This echoes the sentiment of the World Economic Forum initiative The Great Reset, which identifies a “unique window of opportunity to shape the recovery” and stresses the need for national leaders and businesses to define common objectives.

Here are 5 charts that illustrate the WTO’s view of how global trade has been affected.

1. Trade may have bottomed out in the second quarter of 2020

World merchandise trade volumes. Image: WTO

The WTO's April forecast showed two pathways: an optimistic scenario where world trade fell 13% in 2020, and a pessimistic one where trade fell 32%. The latter has been avoided, it says, and trade only needs to grow by 2.5% per quarter for the rest of this year to meet the optimistic projection.

2. Global commercial flights carrying air cargo have started to rise again

The number of global flights. Image: WTO

The number of flights fell 74% between 5 January and 18 April, but have since risen. While these increases are from historic lows, container-port throughput also looks like it is recovering, the WTO says, and other indicators of exports show some improvement.

3. More containers are on the move

Global container throughput. Image: WTO

While container-port throughput showed a partial recovery, that followed near-historic declines, and the WTO says it’s too early to draw any definitive conclusions.

Provided information:

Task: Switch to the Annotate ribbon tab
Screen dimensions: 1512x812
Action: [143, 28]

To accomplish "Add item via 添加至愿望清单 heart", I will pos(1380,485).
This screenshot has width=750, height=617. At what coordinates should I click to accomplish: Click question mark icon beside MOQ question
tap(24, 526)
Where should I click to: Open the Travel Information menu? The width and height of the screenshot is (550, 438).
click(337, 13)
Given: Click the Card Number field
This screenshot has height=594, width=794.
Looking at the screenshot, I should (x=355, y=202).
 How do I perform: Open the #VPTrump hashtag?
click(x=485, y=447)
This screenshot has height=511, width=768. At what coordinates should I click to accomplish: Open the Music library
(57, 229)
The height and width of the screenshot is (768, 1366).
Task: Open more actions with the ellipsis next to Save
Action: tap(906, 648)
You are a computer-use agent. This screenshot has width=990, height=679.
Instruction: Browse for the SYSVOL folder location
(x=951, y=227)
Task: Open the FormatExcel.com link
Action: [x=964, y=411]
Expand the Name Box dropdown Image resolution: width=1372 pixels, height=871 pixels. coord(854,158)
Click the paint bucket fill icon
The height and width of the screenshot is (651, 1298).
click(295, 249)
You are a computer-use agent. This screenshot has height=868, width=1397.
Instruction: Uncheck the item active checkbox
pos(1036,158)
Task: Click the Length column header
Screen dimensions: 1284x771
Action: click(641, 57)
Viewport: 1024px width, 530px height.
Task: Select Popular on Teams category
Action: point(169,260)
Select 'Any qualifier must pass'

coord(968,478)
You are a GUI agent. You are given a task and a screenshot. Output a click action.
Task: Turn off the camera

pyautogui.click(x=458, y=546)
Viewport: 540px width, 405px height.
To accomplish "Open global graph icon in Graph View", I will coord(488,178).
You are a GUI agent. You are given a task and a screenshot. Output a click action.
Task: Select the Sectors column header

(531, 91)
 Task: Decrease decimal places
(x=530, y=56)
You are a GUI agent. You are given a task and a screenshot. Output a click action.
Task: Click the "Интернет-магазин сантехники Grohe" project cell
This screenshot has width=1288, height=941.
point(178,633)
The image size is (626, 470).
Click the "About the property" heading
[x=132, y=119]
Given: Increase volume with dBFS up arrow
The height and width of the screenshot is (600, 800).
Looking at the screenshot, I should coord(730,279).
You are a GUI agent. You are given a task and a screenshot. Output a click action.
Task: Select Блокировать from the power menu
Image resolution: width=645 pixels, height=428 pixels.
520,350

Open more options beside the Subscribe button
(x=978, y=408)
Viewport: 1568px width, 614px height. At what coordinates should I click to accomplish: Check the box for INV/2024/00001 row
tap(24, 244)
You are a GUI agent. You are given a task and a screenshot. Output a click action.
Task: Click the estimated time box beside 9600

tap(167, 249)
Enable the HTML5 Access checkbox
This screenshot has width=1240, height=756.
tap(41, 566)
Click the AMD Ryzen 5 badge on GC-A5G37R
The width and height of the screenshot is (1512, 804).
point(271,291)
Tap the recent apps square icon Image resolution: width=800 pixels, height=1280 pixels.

Your task: Could you return the passage of the global trade excerpt that begins at the words "1. Trade may" and stops after the words "the optimistic projection.", copied word for word? Work from the global trade excerpt only.

Problem solution:
1. Trade may have bottomed out in the second quarter of 2020

World merchandise trade volumes. Image: WTO

The WTO's April forecast showed two pathways: an optimistic scenario where world trade fell 13% in 2020, and a pessimistic one where trade fell 32%. The latter has been avoided, it says, and trade only needs to grow by 2.5% per quarter for the rest of this year to meet the optimistic projection.